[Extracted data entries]
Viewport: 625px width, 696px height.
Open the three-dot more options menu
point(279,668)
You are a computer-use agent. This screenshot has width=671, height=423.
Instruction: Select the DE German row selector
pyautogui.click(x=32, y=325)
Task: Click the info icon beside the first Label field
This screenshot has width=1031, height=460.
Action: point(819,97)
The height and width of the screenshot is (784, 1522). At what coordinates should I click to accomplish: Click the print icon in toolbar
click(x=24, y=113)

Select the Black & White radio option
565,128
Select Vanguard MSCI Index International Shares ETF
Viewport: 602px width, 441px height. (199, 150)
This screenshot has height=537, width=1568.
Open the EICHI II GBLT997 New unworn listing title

*What you need to do*
Reproduce all of the lines above verbatim.

*Solution*
Viewport: 625px width, 696px height.
Open the three-dot more options menu
point(279,668)
You are a computer-use agent. This screenshot has width=671, height=423.
Instruction: Select the DE German row selector
pyautogui.click(x=32, y=325)
Task: Click the info icon beside the first Label field
This screenshot has width=1031, height=460.
Action: point(819,97)
The height and width of the screenshot is (784, 1522). At what coordinates should I click to accomplish: Click the print icon in toolbar
click(x=24, y=113)

Select the Black & White radio option
565,128
Select Vanguard MSCI Index International Shares ETF
Viewport: 602px width, 441px height. (199, 150)
This screenshot has height=537, width=1568.
Open the EICHI II GBLT997 New unworn listing title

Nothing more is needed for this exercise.